■ Your task
Your task is to transcribe the data in full.

■ Excerpted records
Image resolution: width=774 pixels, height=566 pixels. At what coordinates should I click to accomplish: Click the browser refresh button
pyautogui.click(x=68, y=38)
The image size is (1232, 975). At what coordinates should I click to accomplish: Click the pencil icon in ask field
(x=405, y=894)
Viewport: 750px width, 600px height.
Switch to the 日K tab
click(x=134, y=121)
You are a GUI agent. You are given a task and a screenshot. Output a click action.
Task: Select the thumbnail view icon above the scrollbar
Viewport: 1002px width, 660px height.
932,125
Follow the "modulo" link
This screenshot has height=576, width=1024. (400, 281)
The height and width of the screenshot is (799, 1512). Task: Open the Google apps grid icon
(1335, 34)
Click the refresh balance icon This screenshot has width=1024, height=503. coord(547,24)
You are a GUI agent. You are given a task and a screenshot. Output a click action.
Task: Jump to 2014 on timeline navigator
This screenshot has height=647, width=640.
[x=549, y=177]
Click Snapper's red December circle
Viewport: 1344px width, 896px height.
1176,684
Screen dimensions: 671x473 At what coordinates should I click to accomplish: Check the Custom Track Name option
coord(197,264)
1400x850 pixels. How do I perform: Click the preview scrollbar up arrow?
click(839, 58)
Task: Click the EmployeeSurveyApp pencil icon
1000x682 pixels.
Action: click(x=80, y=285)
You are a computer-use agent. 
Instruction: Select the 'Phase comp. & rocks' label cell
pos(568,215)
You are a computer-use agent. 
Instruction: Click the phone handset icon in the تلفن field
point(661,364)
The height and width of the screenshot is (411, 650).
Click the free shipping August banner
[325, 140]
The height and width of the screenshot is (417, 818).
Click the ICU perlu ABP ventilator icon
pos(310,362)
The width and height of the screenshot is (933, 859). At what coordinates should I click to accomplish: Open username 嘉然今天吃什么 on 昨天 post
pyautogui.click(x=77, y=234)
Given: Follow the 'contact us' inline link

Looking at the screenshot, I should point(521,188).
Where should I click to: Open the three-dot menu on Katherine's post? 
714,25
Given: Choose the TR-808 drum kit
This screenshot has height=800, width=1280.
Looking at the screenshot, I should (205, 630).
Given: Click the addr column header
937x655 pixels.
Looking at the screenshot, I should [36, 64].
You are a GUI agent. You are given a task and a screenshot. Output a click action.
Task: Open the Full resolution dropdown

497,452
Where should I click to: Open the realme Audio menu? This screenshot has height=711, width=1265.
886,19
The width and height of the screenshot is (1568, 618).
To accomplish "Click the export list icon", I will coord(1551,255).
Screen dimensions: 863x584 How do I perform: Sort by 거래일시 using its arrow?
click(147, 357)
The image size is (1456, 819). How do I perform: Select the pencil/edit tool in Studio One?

■ Solution
Image resolution: width=774 pixels, height=566 pixels. At what coordinates should I click to accomplish: Click the browser refresh button
pyautogui.click(x=68, y=38)
The image size is (1232, 975). At what coordinates should I click to accomplish: Click the pencil icon in ask field
(x=405, y=894)
Viewport: 750px width, 600px height.
Switch to the 日K tab
click(x=134, y=121)
You are a GUI agent. You are given a task and a screenshot. Output a click action.
Task: Select the thumbnail view icon above the scrollbar
Viewport: 1002px width, 660px height.
932,125
Follow the "modulo" link
This screenshot has height=576, width=1024. (400, 281)
The height and width of the screenshot is (799, 1512). Task: Open the Google apps grid icon
(1335, 34)
Click the refresh balance icon This screenshot has width=1024, height=503. coord(547,24)
You are a GUI agent. You are given a task and a screenshot. Output a click action.
Task: Jump to 2014 on timeline navigator
This screenshot has height=647, width=640.
[x=549, y=177]
Click Snapper's red December circle
Viewport: 1344px width, 896px height.
1176,684
Screen dimensions: 671x473 At what coordinates should I click to accomplish: Check the Custom Track Name option
coord(197,264)
1400x850 pixels. How do I perform: Click the preview scrollbar up arrow?
click(839, 58)
Task: Click the EmployeeSurveyApp pencil icon
1000x682 pixels.
Action: click(x=80, y=285)
You are a computer-use agent. 
Instruction: Select the 'Phase comp. & rocks' label cell
pos(568,215)
You are a computer-use agent. 
Instruction: Click the phone handset icon in the تلفن field
point(661,364)
The height and width of the screenshot is (411, 650).
Click the free shipping August banner
[325, 140]
The height and width of the screenshot is (417, 818).
Click the ICU perlu ABP ventilator icon
pos(310,362)
The width and height of the screenshot is (933, 859). At what coordinates should I click to accomplish: Open username 嘉然今天吃什么 on 昨天 post
pyautogui.click(x=77, y=234)
Given: Follow the 'contact us' inline link

Looking at the screenshot, I should point(521,188).
Where should I click to: Open the three-dot menu on Katherine's post? 
714,25
Given: Choose the TR-808 drum kit
This screenshot has height=800, width=1280.
Looking at the screenshot, I should (205, 630).
Given: Click the addr column header
937x655 pixels.
Looking at the screenshot, I should [36, 64].
You are a GUI agent. You are given a task and a screenshot. Output a click action.
Task: Open the Full resolution dropdown

497,452
Where should I click to: Open the realme Audio menu? This screenshot has height=711, width=1265.
886,19
The width and height of the screenshot is (1568, 618).
To accomplish "Click the export list icon", I will coord(1551,255).
Screen dimensions: 863x584 How do I perform: Sort by 거래일시 using its arrow?
click(147, 357)
The image size is (1456, 819). How do I perform: Select the pencil/edit tool in Studio One?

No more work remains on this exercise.